### WHAT IS BEING ASKED
Rewrite the rows below as a numbered list with one item per line, omitting any blank lines.

==============================

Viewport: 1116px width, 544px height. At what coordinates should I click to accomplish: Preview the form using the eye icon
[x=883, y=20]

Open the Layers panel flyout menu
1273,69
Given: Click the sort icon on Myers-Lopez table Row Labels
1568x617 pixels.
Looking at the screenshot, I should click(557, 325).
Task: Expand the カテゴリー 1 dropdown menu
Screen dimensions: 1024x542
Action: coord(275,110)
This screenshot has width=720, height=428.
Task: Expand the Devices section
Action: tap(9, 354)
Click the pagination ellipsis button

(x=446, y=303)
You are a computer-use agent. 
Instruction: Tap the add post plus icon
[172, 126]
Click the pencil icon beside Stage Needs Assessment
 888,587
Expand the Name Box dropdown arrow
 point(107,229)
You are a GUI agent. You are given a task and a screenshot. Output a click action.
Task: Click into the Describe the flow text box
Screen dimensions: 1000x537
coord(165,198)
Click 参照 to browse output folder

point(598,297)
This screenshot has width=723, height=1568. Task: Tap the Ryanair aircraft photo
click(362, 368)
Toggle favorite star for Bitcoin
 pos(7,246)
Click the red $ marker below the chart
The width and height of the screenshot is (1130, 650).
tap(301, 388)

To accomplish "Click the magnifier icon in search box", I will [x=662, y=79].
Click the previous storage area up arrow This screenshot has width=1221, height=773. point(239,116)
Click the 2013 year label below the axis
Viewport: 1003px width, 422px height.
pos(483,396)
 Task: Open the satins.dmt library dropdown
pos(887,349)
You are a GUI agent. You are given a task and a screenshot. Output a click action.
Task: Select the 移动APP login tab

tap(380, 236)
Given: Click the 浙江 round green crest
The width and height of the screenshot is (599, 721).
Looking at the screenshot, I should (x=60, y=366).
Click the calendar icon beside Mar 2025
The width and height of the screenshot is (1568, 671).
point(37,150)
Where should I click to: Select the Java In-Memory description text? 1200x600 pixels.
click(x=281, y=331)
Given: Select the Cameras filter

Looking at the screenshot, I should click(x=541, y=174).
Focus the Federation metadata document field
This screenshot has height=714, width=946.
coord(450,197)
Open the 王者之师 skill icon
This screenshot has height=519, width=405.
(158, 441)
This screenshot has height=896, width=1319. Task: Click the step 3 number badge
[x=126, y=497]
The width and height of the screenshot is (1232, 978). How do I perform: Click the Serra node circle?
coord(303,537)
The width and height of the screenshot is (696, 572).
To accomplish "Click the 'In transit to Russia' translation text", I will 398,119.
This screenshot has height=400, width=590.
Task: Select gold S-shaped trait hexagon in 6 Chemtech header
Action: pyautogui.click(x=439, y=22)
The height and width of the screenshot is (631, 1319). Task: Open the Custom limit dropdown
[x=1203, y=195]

==============================

### FULL ANSWER
1. Viewport: 1116px width, 544px height. At what coordinates should I click to accomplish: Preview the form using the eye icon
2. [x=883, y=20]
3. Open the Layers panel flyout menu
4. 1273,69
5. Given: Click the sort icon on Myers-Lopez table Row Labels
6. 1568x617 pixels.
7. Looking at the screenshot, I should click(557, 325).
8. Task: Expand the カテゴリー 1 dropdown menu
9. Screen dimensions: 1024x542
10. Action: coord(275,110)
11. This screenshot has width=720, height=428.
12. Task: Expand the Devices section
13. Action: tap(9, 354)
14. Click the pagination ellipsis button
15. (x=446, y=303)
16. You are a computer-use agent. 
17. Instruction: Tap the add post plus icon
18. [172, 126]
19. Click the pencil icon beside Stage Needs Assessment
20.  888,587
21. Expand the Name Box dropdown arrow
22.  point(107,229)
23. You are a GUI agent. You are given a task and a screenshot. Output a click action.
24. Task: Click into the Describe the flow text box
25. Screen dimensions: 1000x537
26. coord(165,198)
27. Click 参照 to browse output folder
28. point(598,297)
29. This screenshot has width=723, height=1568. Task: Tap the Ryanair aircraft photo
30. click(362, 368)
31. Toggle favorite star for Bitcoin
32.  pos(7,246)
33. Click the red $ marker below the chart
34. The width and height of the screenshot is (1130, 650).
35. tap(301, 388)
36. To accomplish "Click the magnifier icon in search box", I will [x=662, y=79].
37. Click the previous storage area up arrow This screenshot has width=1221, height=773. point(239,116)
38. Click the 2013 year label below the axis
39. Viewport: 1003px width, 422px height.
40. pos(483,396)
41.  Task: Open the satins.dmt library dropdown
42. pos(887,349)
43. You are a GUI agent. You are given a task and a screenshot. Output a click action.
44. Task: Select the 移动APP login tab
45. tap(380, 236)
46. Given: Click the 浙江 round green crest
47. The width and height of the screenshot is (599, 721).
48. Looking at the screenshot, I should (x=60, y=366).
49. Click the calendar icon beside Mar 2025
50. The width and height of the screenshot is (1568, 671).
51. point(37,150)
52. Where should I click to: Select the Java In-Memory description text? 1200x600 pixels.
53. click(x=281, y=331)
54. Given: Select the Cameras filter
55. Looking at the screenshot, I should click(x=541, y=174).
56. Focus the Federation metadata document field
57. This screenshot has height=714, width=946.
58. coord(450,197)
59. Open the 王者之师 skill icon
60. This screenshot has height=519, width=405.
61. (158, 441)
62. This screenshot has height=896, width=1319. Task: Click the step 3 number badge
63. [x=126, y=497]
64. The width and height of the screenshot is (1232, 978). How do I perform: Click the Serra node circle?
65. coord(303,537)
66. The width and height of the screenshot is (696, 572).
67. To accomplish "Click the 'In transit to Russia' translation text", I will 398,119.
68. This screenshot has height=400, width=590.
69. Task: Select gold S-shaped trait hexagon in 6 Chemtech header
70. Action: pyautogui.click(x=439, y=22)
71. The height and width of the screenshot is (631, 1319). Task: Open the Custom limit dropdown
72. [x=1203, y=195]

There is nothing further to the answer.